Outstanding images and post. Been considering this lens for a few years and I think you have helped me make up my mind.
I stumbled onto this article while researching the Sigma 105mm f1.4 lens as an option for bokeh panoramas (AKA Brenizer method). Similar to your technique here, it involves using a very fast medium telephoto for wide open aperture panoramas (40 – 60 shots each). The only difference with bokeh panoramas is the subject is typically quite close (6-20ft) and the subject/background separation is super accentuated on what appears to be a wide angle image. I’m also shooting these with a “low res” 24 MP Sony A7C in order to have manageable file sizes (which still end up well over 2GB each).

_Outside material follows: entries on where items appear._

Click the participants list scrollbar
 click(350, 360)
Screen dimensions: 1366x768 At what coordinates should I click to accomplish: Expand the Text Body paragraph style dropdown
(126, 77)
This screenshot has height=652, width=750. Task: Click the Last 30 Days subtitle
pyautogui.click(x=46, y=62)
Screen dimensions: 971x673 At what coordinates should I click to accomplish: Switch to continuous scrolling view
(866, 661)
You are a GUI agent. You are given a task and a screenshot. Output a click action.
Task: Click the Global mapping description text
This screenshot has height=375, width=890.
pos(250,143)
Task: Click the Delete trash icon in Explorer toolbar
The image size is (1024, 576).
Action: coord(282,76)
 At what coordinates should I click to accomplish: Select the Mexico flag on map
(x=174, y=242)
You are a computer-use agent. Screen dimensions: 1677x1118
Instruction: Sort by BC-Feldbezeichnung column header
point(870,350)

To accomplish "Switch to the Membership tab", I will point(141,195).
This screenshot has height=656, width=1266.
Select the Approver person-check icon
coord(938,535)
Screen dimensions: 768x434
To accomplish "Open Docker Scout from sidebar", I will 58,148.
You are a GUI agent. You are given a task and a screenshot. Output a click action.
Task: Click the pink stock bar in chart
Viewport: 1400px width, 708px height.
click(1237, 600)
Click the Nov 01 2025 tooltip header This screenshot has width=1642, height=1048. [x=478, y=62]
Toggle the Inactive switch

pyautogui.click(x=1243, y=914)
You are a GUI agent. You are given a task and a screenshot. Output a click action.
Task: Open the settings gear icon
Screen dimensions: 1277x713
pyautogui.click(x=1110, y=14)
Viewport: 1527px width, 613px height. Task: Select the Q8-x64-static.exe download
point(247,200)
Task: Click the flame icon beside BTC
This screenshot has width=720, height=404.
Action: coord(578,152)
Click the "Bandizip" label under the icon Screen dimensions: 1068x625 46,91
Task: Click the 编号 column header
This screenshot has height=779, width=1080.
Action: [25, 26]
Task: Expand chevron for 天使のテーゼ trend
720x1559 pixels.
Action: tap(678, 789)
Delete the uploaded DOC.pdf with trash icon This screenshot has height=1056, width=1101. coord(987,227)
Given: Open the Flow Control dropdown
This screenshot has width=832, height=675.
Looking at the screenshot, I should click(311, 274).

Anyhow, I enjoyed reading your article, with incredible images. Thanks Ian.
Beautiful, simply stunning photos and technique, congratulations!
Extremely wonderful shots! I once read from an interview of the Sigma Lens designers who took part in the design of 105mm F1.4, and he mentioned that this 105mm 1.4 was not intended for portraits as well, and this lens’s original intention was to shoot the galaxy as an astrophotography gear. However the combination of a telephoto + 1.4 aperture makes a perfect knee jerk reaction for portrait photography. Your article helps people realize the all-roundedness of this lens beyond its “bokeh master” label.